WHAT TO PRODUCE: Could you reproduce the selftest patch text verbatim, starting with "Test cases we" and going on through "insertions(+), 1 deletion(-)"?

[START PAGE TEXT]

Test cases we care about and ensure improper usage is caught and
rejected by the verifier.

Signed-off-by: Kumar Kartikeya Dwivedi <memxor@gmail.com>
---
 .../testing/selftests/bpf/prog_tests/bpf_nf.c |  56 +++++++-
 .../selftests/bpf/progs/test_bpf_nf_fail.c    | 134 ++++++++++++++++++
 2 files changed, 189 insertions(+), 1 deletion(-)
 create mode 100644 tools/testing/selftests/bpf/progs/test_bpf_nf_fail.c

diff --git a/tools/testing/selftests/bpf/prog_tests/bpf_nf.c b/tools/testing/selftests/bpf/prog_tests/bpf_nf.c
index cbada73a61f8..7a74a1579076 100644
--- a/tools/testing/selftests/bpf/prog_tests/bpf_nf.c
+++ b/tools/testing/selftests/bpf/prog_tests/bpf_nf.c
@@ -2,13 +2,29 @@
 #include <test_progs.h>
 #include <network_helpers.h>
 #include "test_bpf_nf.skel.h"
+#include "test_bpf_nf_fail.skel.h"

[END PAGE TEXT]
[START DATA ROWS]

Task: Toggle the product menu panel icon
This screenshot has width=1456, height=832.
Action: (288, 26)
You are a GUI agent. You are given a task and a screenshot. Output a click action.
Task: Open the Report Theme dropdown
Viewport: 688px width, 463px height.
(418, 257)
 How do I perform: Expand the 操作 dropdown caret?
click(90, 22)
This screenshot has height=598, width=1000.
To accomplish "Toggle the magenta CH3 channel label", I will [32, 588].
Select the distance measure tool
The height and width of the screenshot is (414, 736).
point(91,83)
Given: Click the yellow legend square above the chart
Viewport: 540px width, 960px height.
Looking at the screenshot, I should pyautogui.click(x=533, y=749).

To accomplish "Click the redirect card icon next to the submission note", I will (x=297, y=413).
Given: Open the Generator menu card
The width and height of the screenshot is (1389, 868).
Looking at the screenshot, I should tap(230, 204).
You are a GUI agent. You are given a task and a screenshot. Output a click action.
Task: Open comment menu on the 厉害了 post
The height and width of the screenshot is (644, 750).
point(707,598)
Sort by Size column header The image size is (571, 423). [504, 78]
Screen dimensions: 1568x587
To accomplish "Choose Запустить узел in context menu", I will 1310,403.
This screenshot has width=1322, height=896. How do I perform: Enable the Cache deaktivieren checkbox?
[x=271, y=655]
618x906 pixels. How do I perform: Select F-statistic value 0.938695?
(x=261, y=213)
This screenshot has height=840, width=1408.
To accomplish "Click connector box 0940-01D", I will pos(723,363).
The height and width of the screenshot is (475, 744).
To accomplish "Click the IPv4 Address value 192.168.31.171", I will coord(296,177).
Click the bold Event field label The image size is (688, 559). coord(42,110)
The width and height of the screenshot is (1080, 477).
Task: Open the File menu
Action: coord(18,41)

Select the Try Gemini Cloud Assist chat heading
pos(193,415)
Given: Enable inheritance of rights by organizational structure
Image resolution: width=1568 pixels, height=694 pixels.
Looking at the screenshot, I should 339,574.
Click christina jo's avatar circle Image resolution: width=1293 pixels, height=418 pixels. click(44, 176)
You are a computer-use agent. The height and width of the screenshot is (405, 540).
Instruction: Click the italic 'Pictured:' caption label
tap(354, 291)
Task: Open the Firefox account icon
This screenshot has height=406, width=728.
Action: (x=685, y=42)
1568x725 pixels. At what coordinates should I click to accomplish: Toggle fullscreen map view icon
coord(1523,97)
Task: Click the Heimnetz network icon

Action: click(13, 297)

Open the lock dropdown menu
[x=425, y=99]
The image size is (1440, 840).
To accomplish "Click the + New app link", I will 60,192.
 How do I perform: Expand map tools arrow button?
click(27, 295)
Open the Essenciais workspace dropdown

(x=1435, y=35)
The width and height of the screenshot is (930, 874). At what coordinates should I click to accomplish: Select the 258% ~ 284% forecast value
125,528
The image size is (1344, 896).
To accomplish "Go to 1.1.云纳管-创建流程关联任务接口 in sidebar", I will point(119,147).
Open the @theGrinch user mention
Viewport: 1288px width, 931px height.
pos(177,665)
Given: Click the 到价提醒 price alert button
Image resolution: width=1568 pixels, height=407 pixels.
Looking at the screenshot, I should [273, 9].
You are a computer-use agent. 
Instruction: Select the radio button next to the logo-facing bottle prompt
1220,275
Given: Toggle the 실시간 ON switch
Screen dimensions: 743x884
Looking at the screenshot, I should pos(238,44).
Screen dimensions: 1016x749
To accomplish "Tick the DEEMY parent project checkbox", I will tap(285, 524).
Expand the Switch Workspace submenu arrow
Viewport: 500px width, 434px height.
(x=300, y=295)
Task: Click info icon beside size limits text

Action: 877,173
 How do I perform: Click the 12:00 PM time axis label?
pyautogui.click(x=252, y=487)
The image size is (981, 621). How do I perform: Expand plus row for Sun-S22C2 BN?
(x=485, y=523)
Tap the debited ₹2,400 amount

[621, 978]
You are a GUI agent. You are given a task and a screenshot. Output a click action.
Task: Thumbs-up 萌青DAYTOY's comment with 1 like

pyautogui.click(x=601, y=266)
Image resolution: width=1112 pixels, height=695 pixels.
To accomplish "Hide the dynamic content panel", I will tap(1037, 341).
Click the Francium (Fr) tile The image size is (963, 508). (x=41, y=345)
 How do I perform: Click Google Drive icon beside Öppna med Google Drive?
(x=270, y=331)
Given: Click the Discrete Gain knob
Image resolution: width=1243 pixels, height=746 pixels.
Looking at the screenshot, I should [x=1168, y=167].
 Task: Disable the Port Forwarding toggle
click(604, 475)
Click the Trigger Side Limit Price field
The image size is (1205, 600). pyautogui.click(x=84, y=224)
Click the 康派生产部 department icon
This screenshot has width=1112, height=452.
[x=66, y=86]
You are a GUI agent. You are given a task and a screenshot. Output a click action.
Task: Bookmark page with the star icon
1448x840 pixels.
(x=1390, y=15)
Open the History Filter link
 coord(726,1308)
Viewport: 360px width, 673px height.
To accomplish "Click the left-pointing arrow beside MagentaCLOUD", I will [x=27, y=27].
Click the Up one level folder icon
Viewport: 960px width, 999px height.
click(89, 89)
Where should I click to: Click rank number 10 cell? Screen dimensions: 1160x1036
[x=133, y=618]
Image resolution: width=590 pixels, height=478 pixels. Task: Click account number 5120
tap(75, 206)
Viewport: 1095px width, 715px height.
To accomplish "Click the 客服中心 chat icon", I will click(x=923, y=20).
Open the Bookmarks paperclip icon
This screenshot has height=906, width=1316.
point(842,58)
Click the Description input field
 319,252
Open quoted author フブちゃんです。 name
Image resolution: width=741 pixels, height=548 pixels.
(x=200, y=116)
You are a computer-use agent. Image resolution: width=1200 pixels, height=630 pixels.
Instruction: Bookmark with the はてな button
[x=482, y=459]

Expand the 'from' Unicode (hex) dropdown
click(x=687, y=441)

[END DATA ROWS]

COMPLETE RESPONSE:
Test cases we care about and ensure improper usage is caught and
rejected by the verifier.

Signed-off-by: Kumar Kartikeya Dwivedi <memxor@gmail.com>
---
 .../testing/selftests/bpf/prog_tests/bpf_nf.c |  56 +++++++-
 .../selftests/bpf/progs/test_bpf_nf_fail.c    | 134 ++++++++++++++++++
 2 files changed, 189 insertions(+), 1 deletion(-)